• Set exercise: Starting at the first line and ending at the line containing "pos(981,82)", reproduce those lines in full, requests included. Shift every coordinate in the answers by adding 61 to it.

• Source records:
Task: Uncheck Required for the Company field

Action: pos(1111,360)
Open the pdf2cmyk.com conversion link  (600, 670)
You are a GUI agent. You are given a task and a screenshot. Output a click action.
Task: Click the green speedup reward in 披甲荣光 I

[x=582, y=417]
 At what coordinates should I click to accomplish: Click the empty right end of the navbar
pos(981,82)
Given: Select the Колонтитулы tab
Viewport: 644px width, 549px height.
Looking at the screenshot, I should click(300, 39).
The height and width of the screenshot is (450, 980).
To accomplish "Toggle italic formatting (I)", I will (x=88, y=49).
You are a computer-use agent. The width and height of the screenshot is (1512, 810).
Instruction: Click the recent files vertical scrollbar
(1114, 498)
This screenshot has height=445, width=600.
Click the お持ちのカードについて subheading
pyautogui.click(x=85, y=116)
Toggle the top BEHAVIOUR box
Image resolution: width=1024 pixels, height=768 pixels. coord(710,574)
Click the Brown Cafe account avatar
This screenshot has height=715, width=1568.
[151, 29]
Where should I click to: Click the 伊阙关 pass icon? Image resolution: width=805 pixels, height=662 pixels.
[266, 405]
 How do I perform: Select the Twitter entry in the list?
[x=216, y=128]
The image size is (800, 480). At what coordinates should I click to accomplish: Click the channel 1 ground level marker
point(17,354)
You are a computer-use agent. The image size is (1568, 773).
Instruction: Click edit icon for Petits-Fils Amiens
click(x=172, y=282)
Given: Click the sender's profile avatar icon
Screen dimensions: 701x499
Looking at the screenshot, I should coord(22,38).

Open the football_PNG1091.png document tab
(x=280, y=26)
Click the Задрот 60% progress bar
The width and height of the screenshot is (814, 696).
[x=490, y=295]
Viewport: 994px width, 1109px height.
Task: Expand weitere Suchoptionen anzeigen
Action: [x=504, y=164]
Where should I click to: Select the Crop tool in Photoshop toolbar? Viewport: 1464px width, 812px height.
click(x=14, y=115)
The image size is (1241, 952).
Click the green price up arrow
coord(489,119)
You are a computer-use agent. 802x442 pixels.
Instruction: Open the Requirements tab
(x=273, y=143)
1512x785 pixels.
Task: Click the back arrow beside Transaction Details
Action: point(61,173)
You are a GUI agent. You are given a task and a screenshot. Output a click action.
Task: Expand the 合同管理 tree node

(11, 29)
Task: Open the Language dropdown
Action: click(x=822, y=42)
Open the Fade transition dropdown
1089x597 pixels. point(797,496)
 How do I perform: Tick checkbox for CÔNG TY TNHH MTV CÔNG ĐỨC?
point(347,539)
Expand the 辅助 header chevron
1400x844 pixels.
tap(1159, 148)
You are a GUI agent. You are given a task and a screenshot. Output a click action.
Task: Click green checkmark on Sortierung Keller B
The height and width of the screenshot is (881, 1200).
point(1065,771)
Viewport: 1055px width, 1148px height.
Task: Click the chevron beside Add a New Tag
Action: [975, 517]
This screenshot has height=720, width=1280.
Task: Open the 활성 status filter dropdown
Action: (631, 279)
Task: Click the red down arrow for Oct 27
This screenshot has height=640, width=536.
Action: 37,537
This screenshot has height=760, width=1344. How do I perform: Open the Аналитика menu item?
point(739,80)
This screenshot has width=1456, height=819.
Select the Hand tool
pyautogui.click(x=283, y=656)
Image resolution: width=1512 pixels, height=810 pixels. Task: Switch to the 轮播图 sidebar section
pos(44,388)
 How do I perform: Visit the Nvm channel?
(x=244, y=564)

• Finished task:
Task: Uncheck Required for the Company field

Action: pos(1172,421)
Open the pdf2cmyk.com conversion link  (661, 731)
You are a GUI agent. You are given a task and a screenshot. Output a click action.
Task: Click the green speedup reward in 披甲荣光 I

[x=643, y=478]
 At what coordinates should I click to accomplish: Click the empty right end of the navbar
pos(1042,143)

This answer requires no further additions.